Kotlin is the platform for native app development (on Android). It's a ood idea to go there, as the app quality of native development is always clearly better than using some cross plattform approach, but looking for that I still see Xamarin, for example.
See
https://medium.com/@hardikthakker/best-mobile-app-development-platforms-in-2025-ae2127ef180a
It has a (too small) table "Comparing Platforms at a Glance" that's giving some pros and cons for the development platforms. You have to know (or read in more detail) Swift is the typical native platform for Apple apps development and Kotlin for Android apps. All other are cross plattform, so target both mobile types.
Though you want to develop apps as a developer and not use a tool for a non-developer audience, I'd look into one no-code platform by Google: AppSheet. The no code aspect of AppSheet is not the only way to use it. It has a dependency on Google Cloud and therefore also on pricing of Google Cloud usage. I played with this a bit, more Apps Script to automate things in Google Workspace (i.e. GMail, Drive, Docs, etc.) and found it simple and powerful enough, it's main base programming wise is JavaScript with a framework of classes for the Google Workspace universe. So it's obviouosly less interesting, if your app idea has nothing to do with that, but indeed you can make use of a Google Sheet (Excel equivalent) as a simple database, just like Excel can be used for small datasets. The overall feel of that is like progamming VBA, just not with Basic but JavaScript. JS is just a small brother of Java with a very annoying nature, but you might have come across it before in web related projects, just like HTML/CSS and then it helps making the learning curve less steep.

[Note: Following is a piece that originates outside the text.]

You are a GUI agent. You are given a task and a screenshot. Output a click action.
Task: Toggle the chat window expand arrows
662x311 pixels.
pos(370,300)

And if you feel neither that's a thing and also come to the conclusion Kotlin (Java similar) is not your cup of tea, there's also still MS Xamarin, I think that can use any .NET language You know what they say: C# is just Java in with other wording, VB.NET is almsot exactly C# with other wording, but it makes it closer to VFP OOP programming than C# or Java. Soo take aside it's also targeting iOS and it limits your usage of all native functionalities, it's perhaps easier to get into.